• _REQUIREMENT_: Drop every picture, then repeat the records exactly.
== Segment start ==
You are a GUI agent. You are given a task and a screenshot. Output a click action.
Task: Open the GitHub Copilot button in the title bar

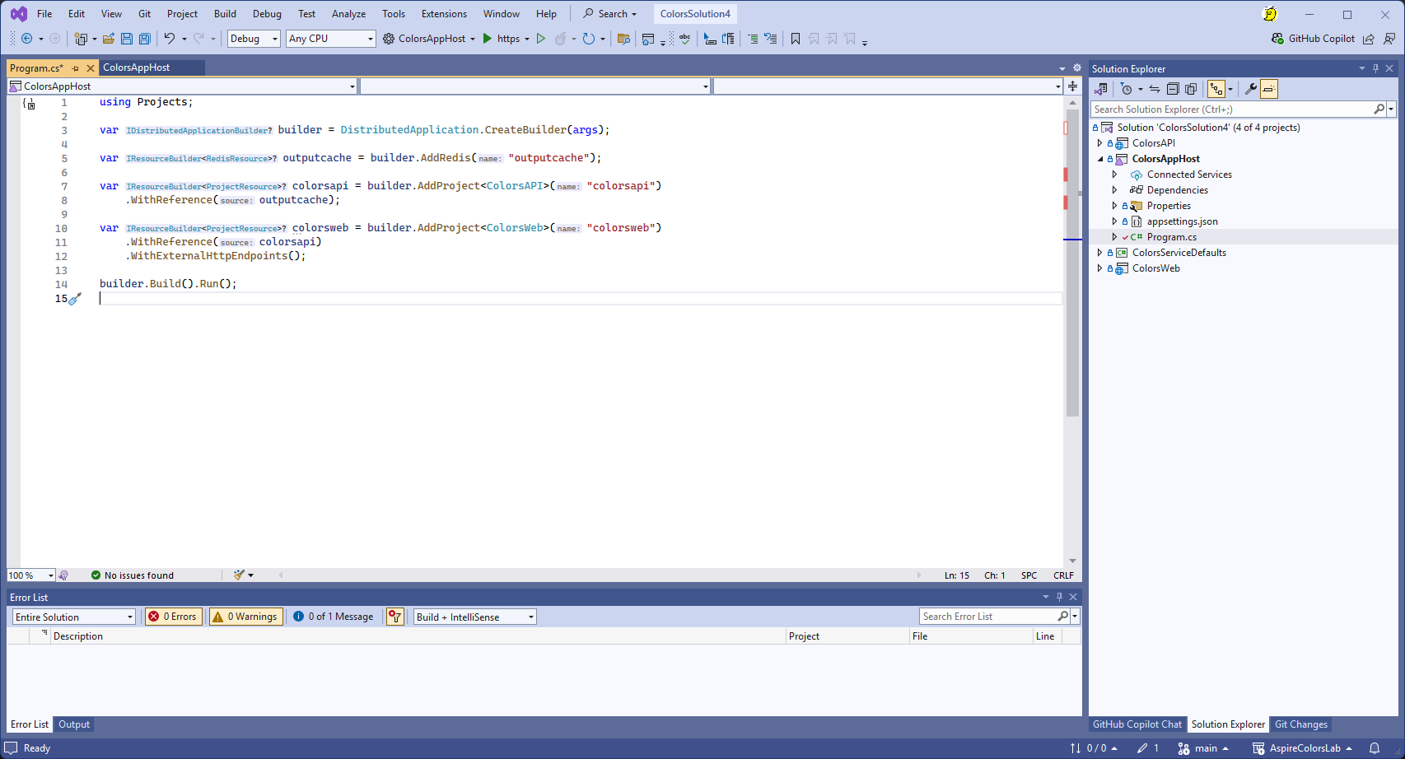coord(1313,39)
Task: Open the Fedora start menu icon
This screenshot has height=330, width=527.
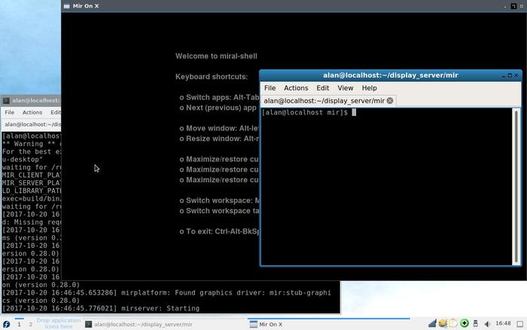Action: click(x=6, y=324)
== Segment end ==
• _RESULT FOR THIS TASK_:
You are a GUI agent. You are given a task and a screenshot. Output a click action.
Task: Open the GitHub Copilot button in the title bar

coord(1313,39)
Task: Open the Fedora start menu icon
This screenshot has height=330, width=527.
Action: click(x=6, y=324)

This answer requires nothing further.